(Data items)

** Begin **

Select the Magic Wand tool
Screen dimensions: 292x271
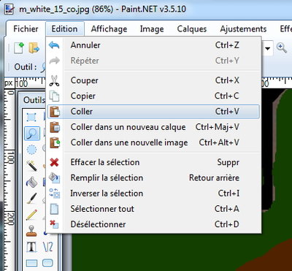pyautogui.click(x=31, y=166)
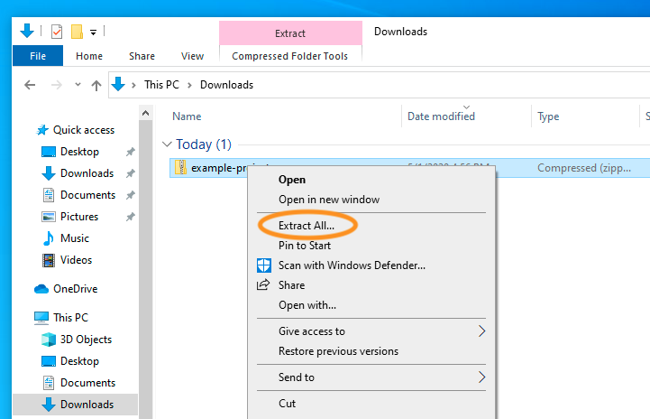Image resolution: width=650 pixels, height=419 pixels.
Task: Sort by the Date modified column header
Action: click(441, 116)
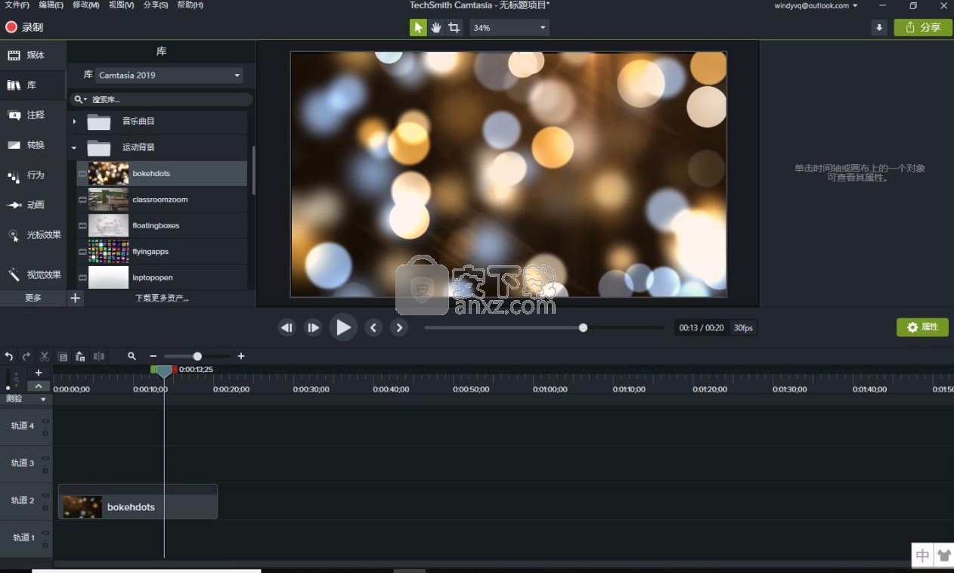The height and width of the screenshot is (573, 954).
Task: Click the download arrow icon beside Share
Action: tap(878, 28)
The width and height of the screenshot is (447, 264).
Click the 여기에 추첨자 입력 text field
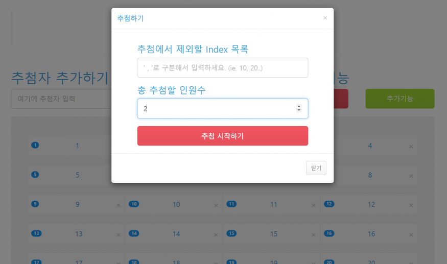pos(61,99)
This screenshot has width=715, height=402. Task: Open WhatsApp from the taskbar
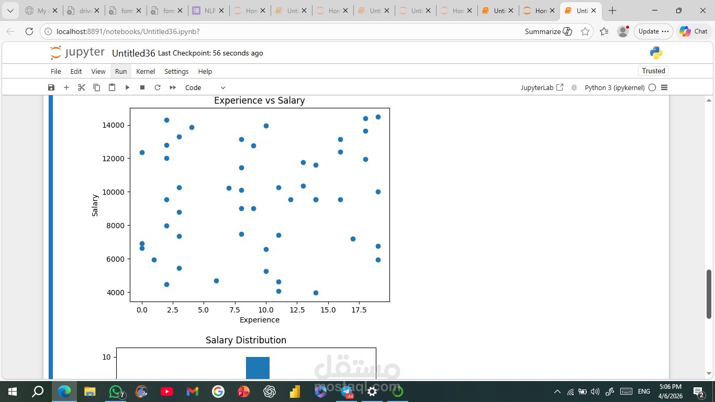coord(116,392)
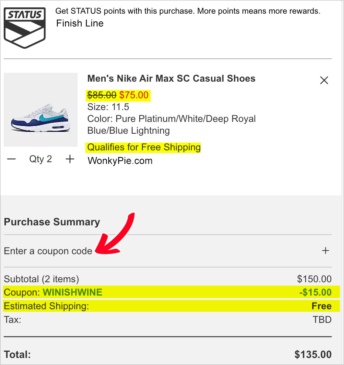Click the Finish Line text
Screen dimensions: 344x365
click(x=80, y=23)
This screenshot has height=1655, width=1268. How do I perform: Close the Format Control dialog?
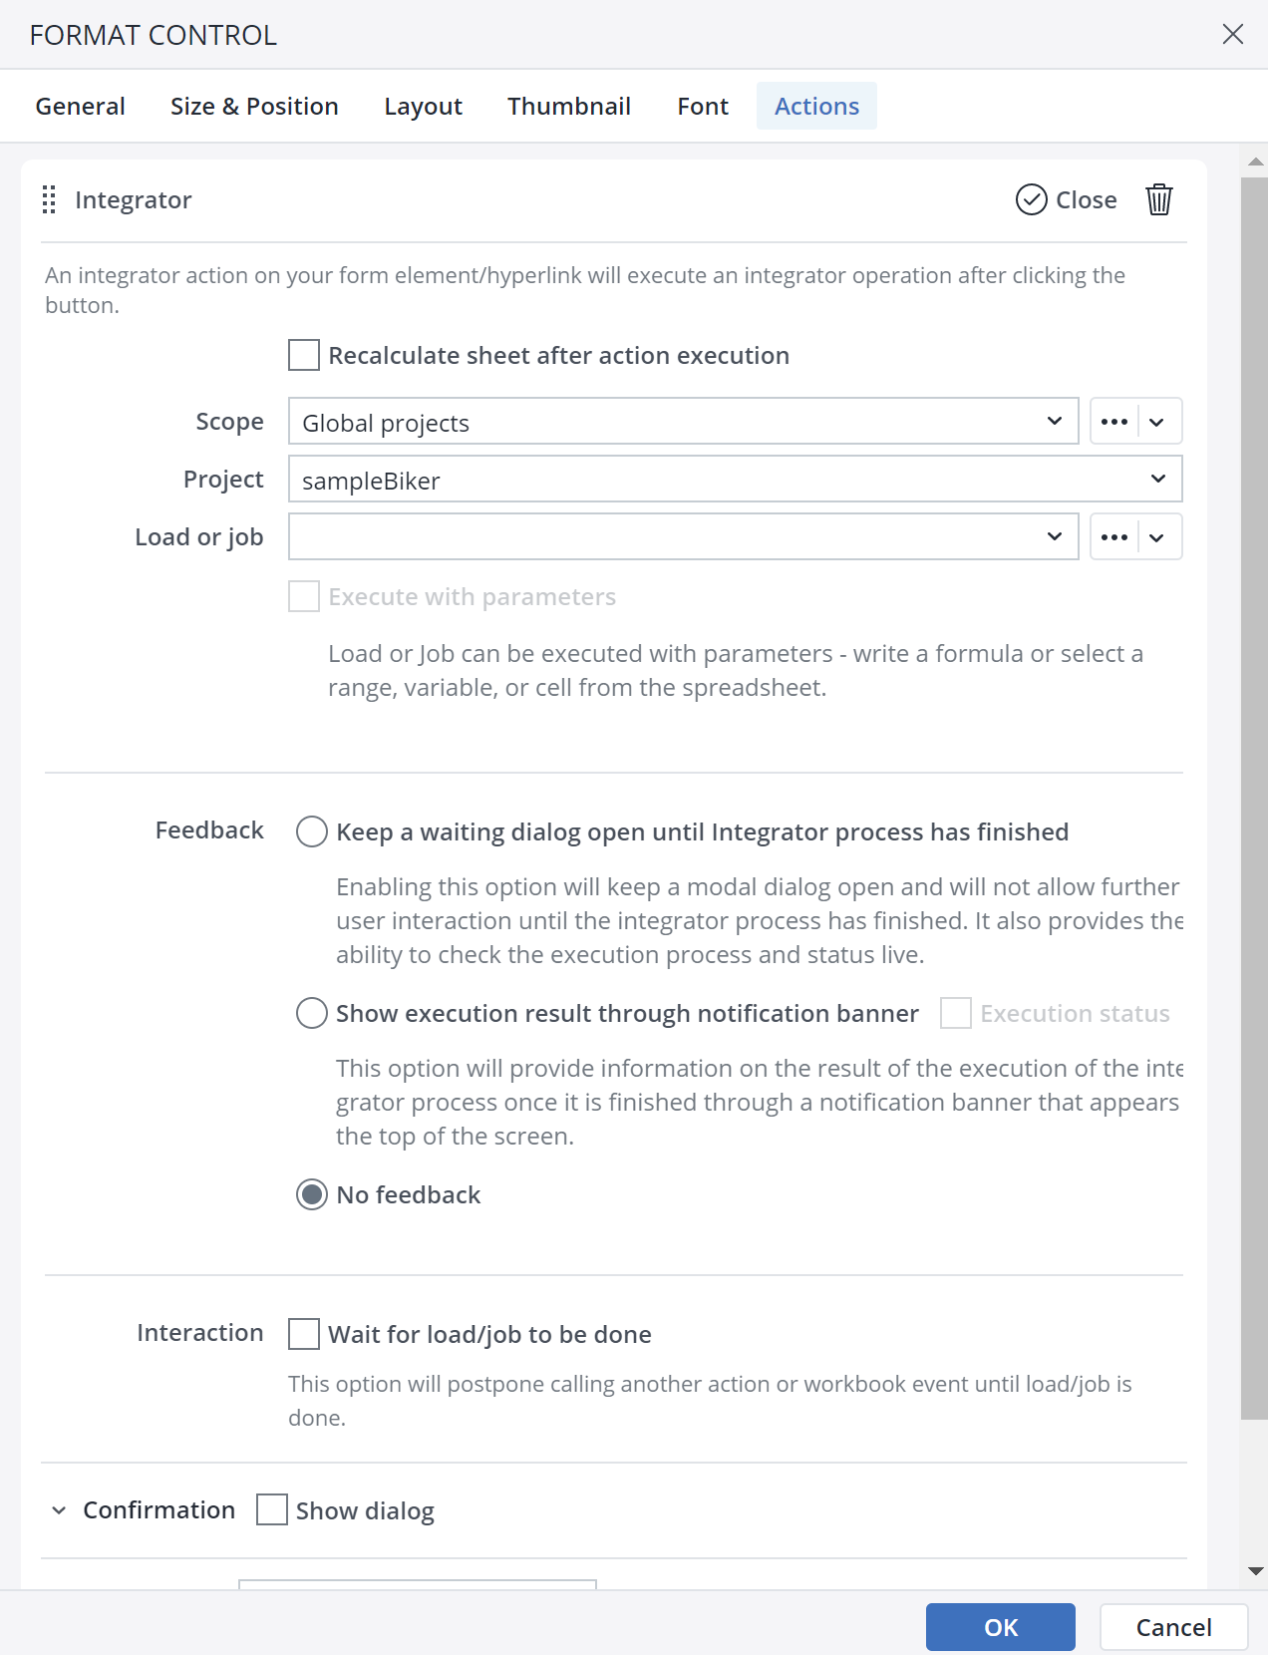click(1232, 33)
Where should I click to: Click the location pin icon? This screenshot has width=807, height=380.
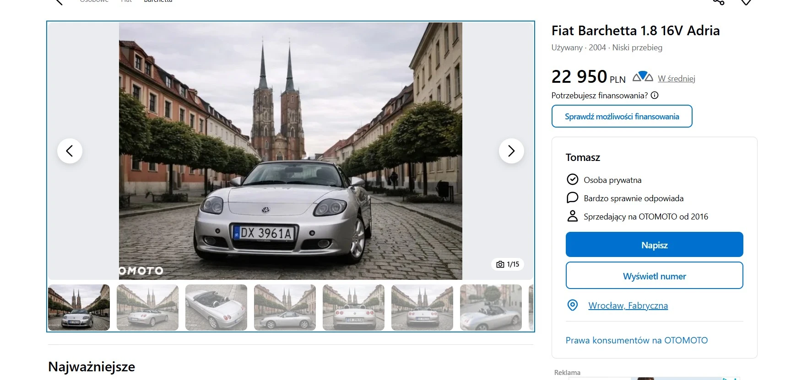coord(572,305)
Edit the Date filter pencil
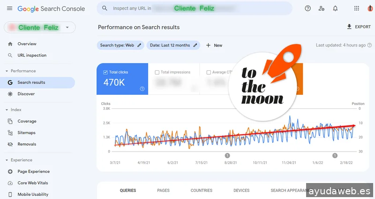The width and height of the screenshot is (375, 199). tap(195, 46)
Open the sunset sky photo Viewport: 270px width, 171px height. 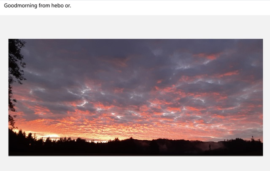coord(136,97)
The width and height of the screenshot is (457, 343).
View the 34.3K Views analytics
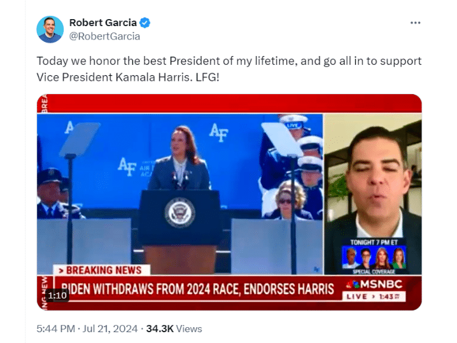(x=174, y=328)
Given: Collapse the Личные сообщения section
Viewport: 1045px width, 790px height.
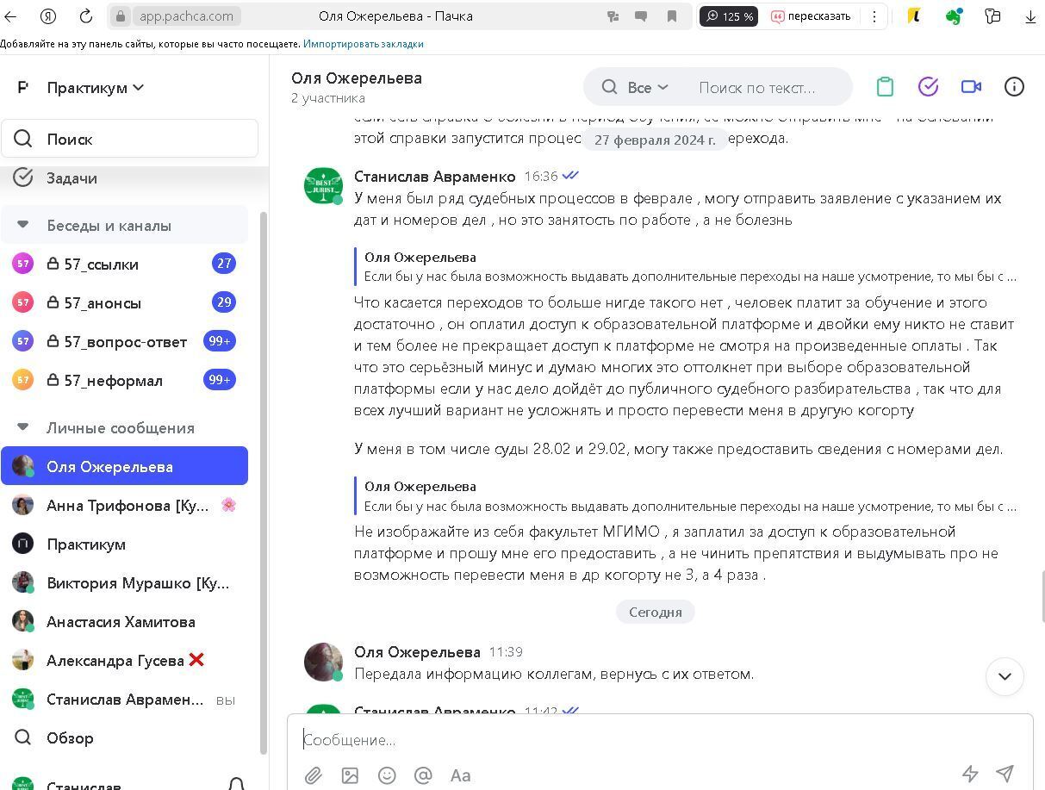Looking at the screenshot, I should pyautogui.click(x=23, y=427).
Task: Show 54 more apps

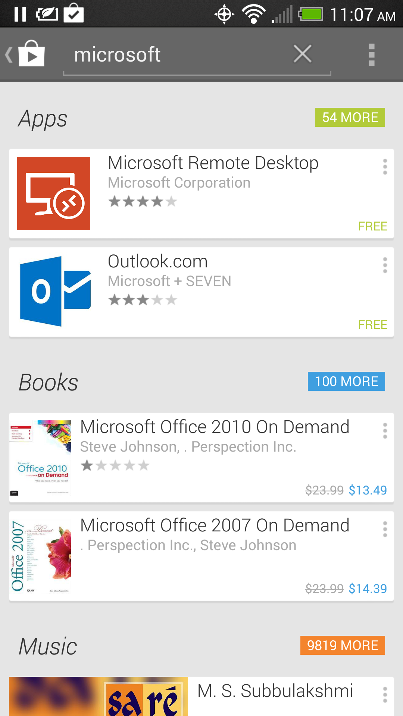Action: (350, 117)
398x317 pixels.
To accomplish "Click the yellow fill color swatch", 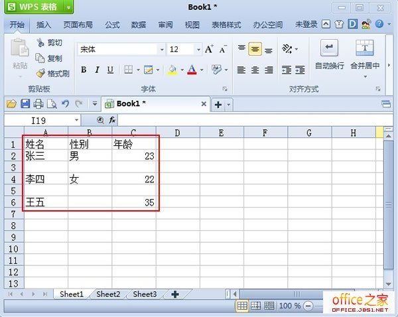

** End **

» STATED GOAL
Give the entries between the line holding "This screenshot has width=715, height=402." and the line holding "coord(572,305)", both lines included, as a JSON list of strings with one string per line and blank lines skipped. Leave the pictures out of the answer.

» WRITTEN ANSWER
[
  "This screenshot has width=715, height=402. Task: Open WhatsApp from the taskbar",
  "coord(116,392)",
  "Click the Finish Line text",
  "Screen dimensions: 344x365",
  "click(x=80, y=23)",
  "This screenshot has height=1655, width=1268. How do I perform: Close the Format Control dialog?",
  "click(1232, 33)",
  "Where should I click to: Click the location pin icon? This screenshot has width=807, height=380.",
  "coord(572,305)"
]